Figure 4 shows the timing results we obtained running the
three versions of KeyMatchFull (ANN-CPU, KNN-GPU, KNN-4
GPU) with our testing data sets. The measurements do not include
the loading phase but contain the saving time. It is easily noticed
that the GPU version is about 2.5 times faster than the initial one.
The reason that there is a great differentiation between what KNN was promising and the final result is because the testing data that
were used in KNN's research paper [6] differ significantly from our
case.
Bundler
From the profiler results, we noticed that the step that takes most
time during the execution in the CPU is the Levenberg-Marquardt
(LM) algorithm. It is aimed to solve a linear system of equations for
bundle adjustment created out of the parameters given as input for
the Structure-from-Motion (SfM) process. The function that solves
this equations system is in the library sba-1.5 [8], and it takes 22.1%
of the execution time.
Based on the described result we decided that the LM procedure
should be parallelized. In order to do it, an existing implementation
of the Bundler that uses Multi-Core CPU and Single-GPU implementations
of the SfM was used [9]. That implementation is focused
on reducing the use of memory and time in the execution
of the Hessian, Schur complement and Jacobian, which are usually
used by LM to reduce the size of the linear system [10]. The
code is contained in the library libpba, which was integrated in the
application and used instead of sba-1.5 [7].

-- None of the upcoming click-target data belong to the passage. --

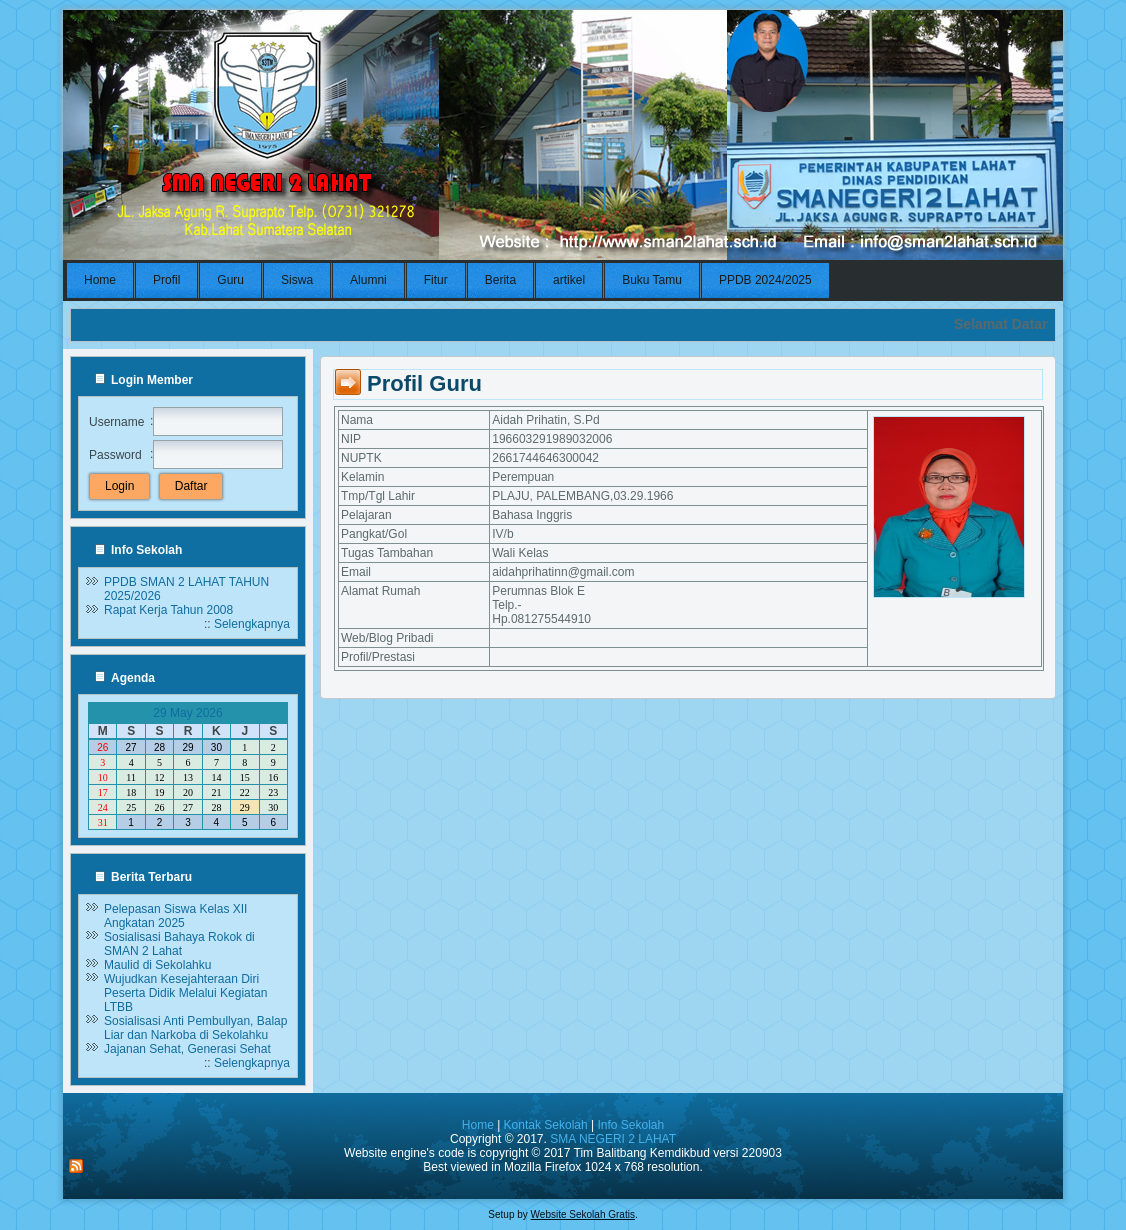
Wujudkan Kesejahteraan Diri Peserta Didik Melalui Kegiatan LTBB (185, 993)
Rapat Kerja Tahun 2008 (168, 610)
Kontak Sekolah (546, 1125)
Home (478, 1125)
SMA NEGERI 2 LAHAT (613, 1139)
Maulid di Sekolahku (157, 965)
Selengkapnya (252, 624)
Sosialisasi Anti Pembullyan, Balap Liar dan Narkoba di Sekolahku (195, 1028)
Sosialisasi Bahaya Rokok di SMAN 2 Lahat (179, 944)
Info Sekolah (630, 1125)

After the integration was performed, we ran experiments in
order to compare the performance between the Single-CPU, Multi-
CPU and Single-GPU approaches. The three data sets described
in the introduction of this paper were used. In every experiment
two measurements were taken, the time of execution of the SfM
routine (which was parallelized) and the total time of execution of
the Bundler. The results obtained are presented in Figure 5.

As it can be observed in the Figure 5, after the parallelization
of the Structure-from-Motion the reduction in the execution time
of this routine influenced the total execution time of the Bundler. The total time decreased according to the speedup factors of the
Structure-from-Motion routine, which can be observed in Figure 6.